State how many lines in the listing below include the string "home". The answer is the number alone.

(Record excerpts Opens)

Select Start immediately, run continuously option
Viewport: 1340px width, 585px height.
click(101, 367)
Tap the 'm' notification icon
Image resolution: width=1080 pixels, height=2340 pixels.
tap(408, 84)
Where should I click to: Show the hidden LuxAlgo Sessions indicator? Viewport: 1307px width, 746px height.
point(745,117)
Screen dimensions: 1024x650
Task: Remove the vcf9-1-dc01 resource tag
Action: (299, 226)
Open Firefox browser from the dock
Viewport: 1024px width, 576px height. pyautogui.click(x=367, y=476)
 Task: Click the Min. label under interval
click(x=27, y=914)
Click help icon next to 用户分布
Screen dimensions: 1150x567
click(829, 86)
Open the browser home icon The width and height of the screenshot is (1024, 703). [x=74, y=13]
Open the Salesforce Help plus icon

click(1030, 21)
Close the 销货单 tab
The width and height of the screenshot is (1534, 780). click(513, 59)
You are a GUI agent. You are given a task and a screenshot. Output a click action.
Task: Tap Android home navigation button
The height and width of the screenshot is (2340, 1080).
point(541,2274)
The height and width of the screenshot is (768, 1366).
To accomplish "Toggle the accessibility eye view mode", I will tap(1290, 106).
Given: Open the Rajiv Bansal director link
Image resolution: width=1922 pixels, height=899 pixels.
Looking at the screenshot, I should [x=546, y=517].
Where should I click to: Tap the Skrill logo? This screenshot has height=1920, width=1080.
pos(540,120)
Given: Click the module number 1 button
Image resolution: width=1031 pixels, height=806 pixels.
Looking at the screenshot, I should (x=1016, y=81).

(Record excerpts Closes)

**Answer below**: 2